Ein Buch sollte nicht nur dem Autor oder dem Herausgeber gefallen – solche Ego-Trips locken keine Leser hinter dem Ofen hervor. Vielmehr stellen gute Autoren die Leserzielgruppe in den Mittelpunkt und gehen inhaltlich und in der Darstellung auf die besonderen Bedürfnisse ihrer Zielgruppe ein. Die Bücherregale sind allerdings voll mit zahlreichen Titeln zum Thema Talent. Wenige davon beschäftigen sich dabei mit dem besonderen Blickwinkel eines mittelständischen Unternehmens. Helge Weinberg, Berater, Blogger und Fachautor, stellt heute seinen redaktionellen Doppelpack vor: Eine Buchrezension und gleich danach ein Interview mit Herausgeber Christoph Athanas.

Eine Buch-Rezension und ein Interview. Von Helge Weinberg

Athanas / Graf: Innovative Talentstrategien:

HR ist gerade im Mittelstand gefordert wie nie zuvor. Nicht nur das Recruiting, das gesamte Talent Management muss HR auf den Prüfstand stellen und neuen Anforderungen anpassen. Denn selbst die Hidden Champions trifft es. Kunden in aller Welt schätzen ihre Produkte, bei den Bewerbern hingegen sind sie kaum bekannt oder zweite Wahl. Jetzt gibt es fachkundige Anleitungen.

„Innovative Talentstrategien“ – so lautet der Titel eines soeben bei Haufe-Lexware erschienenen Buches. Geschrieben ist es explizit für den Mittelstand. Herausgeber sind Christoph Athanas, HR-Blogger und Geschäftsführer der metaHR Unternehmensberatung GmbH, und Nele Graf, Geschäftsführerin der mentus GmbH und Professorin für Personal und Organisation an der Hochschule für angewandtes Management in Berlin. Unter den Autoren des Buches finden sich so bekannte Namen wie Joachim Diercks (Cyquest GmbH), Martin Gaedt (YOUNECT GmbH) und Wolf Reiner Kriegler (Deutsche Employer Branding Akademie GmbH).

Nele Graf

Nele Graf

Das Buch überzeugt auf Anhieb. Es ist so aktuell, dass keine neuen Erkenntnisse oder Ergebnisse von Studien hinzuzufügen sind. Alles, was ich in diesem Jahr an aktuellen Veröffentlichungen über Personalmarketing und Recruiting gelesen habe, hat hier Eingang gefunden. Wohlgeordnet und in einen nachvollziehbaren Zusammenhang gebracht.

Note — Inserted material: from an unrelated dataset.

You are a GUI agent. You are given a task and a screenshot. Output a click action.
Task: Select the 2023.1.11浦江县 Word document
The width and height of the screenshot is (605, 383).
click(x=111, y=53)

„Talente finden, Kompetenzen fördern, Know-how binden“ lautet der Untertitel des Buches. Um genau diese Bereiche geht es, um Recruiting, Personalentwicklung und Retention. Das Buch liefert Anstöße, die bisherige Praxis in den Unternehmen zu überprüfen und gibt für die Bedürfnisse des Mittelstandes entwickelte Anleitungen. Nur weniges fehlt, so Erläuterungen zu Mobile Recruiting beispielsweise. Das ist verständlich, denn die Diskussion über dieses Thema ist gerade erst eröffnet und wird uns noch genug beschäftigen.

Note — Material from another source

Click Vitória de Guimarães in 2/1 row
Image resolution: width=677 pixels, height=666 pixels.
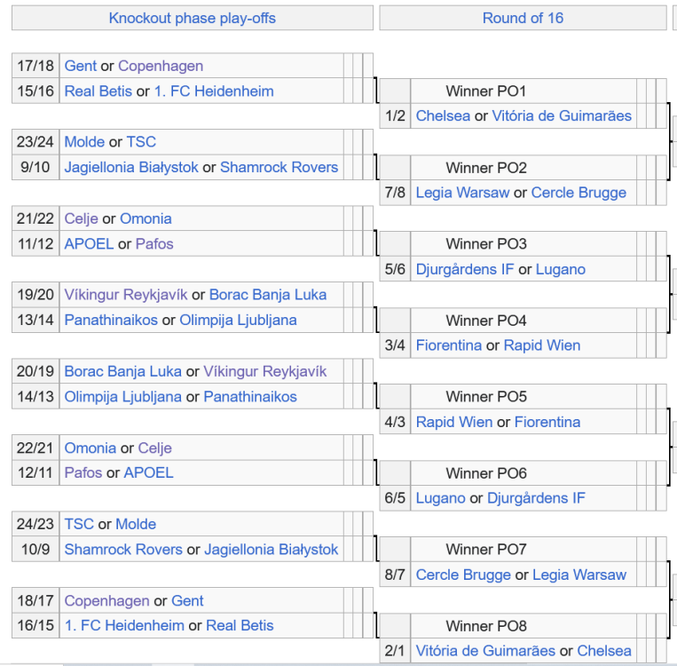coord(485,651)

Beschrieben werden zunächst die Megatrends, die den Rahmen für das Handeln von HR setzen. Die Frage nach dem „warum“ stellt sich nach den umfassenden Erläuterungen zu demografischem Wandel, Individualisierung und Technisierung nicht mehr. Es geht um das „wie“. Aus den Beiträgen zu dem „wie“ habe ich einige herausgesucht, die ich hier besprechen möchte.

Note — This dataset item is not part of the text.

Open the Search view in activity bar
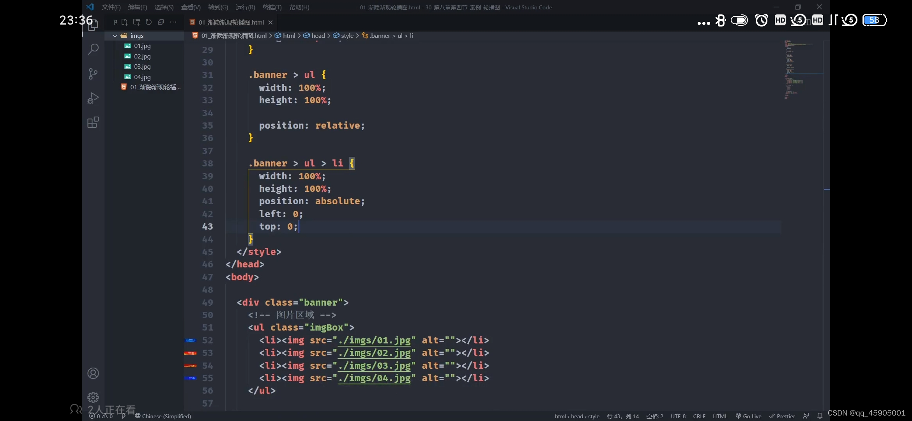Image resolution: width=912 pixels, height=421 pixels. pyautogui.click(x=93, y=50)
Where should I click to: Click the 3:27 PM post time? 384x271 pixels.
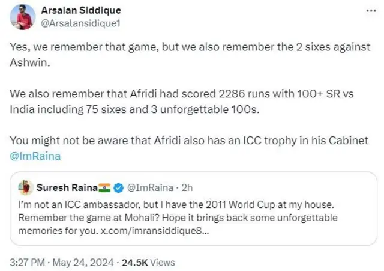tap(29, 262)
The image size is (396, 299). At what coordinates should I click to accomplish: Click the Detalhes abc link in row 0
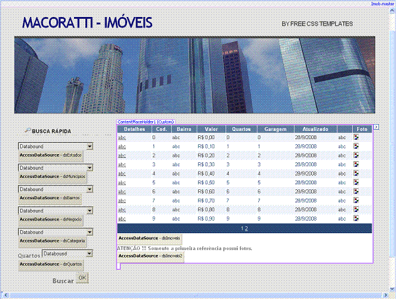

Ein großer Teil des Buches widmet sich meinem Spezialgebiet, dem Recruiting. Die Personalbeschaffung ist, wie es die Herausgeber betonen, „das Aktionsfeld mit dem stärksten Einfluss auf finanzielle Erfolge von Unternehmen“. Christoph Athanas legt den Lesern ans Herz, nicht auf die bekannte Strategie des „mehr vom Selben“ zu bauen, wie etwa mehr Anzeigen zu schalten. Er plädiert für eine systematische und ganzheitlich gedachte Personalbeschaffung, für aufeinander abgestimmte Maßnahmen.

Wolf Reiner Kriegler

Wolf Reiner Kriegler

Zunächst herausgreifen möchte ich den Beitrag von Wolf Reiner Kriegler zum Employer Branding. Hoffnungen auf den schnellen Aufbau einer Arbeitgebermarke dämpft er zu Recht. Drei bis fünf Jahre „konsequentes Employer Brand Management“ brauche es, bis sich diese bei den Bezugsgruppen etabliert habe. Dies sollte allen Unternehmen zu denken geben, die immer noch auf schnelle Lösungen im Recruiting setzen.

Kriegler geht auf zwei wichtige Komponenten des Branding-Prozesses ein, die aus seiner (und auch meiner) Sicht von vielen Unternehmen vernachlässigt werden. Eine ist die „markenwirksame Positionierung“ im Sinne einer klaren Abgrenzung von anderen Unternehmen – und zwar mit „Ecken und Kanten“. Er plädiert zudem dafür, vor allem emotionale Benefits zu kommunizieren, nicht die gern genommenen „harten“ Faktoren der Arbeitgeberqualität. Das fällt den meisten Unternehmen recht schwer, so mein Eindruck.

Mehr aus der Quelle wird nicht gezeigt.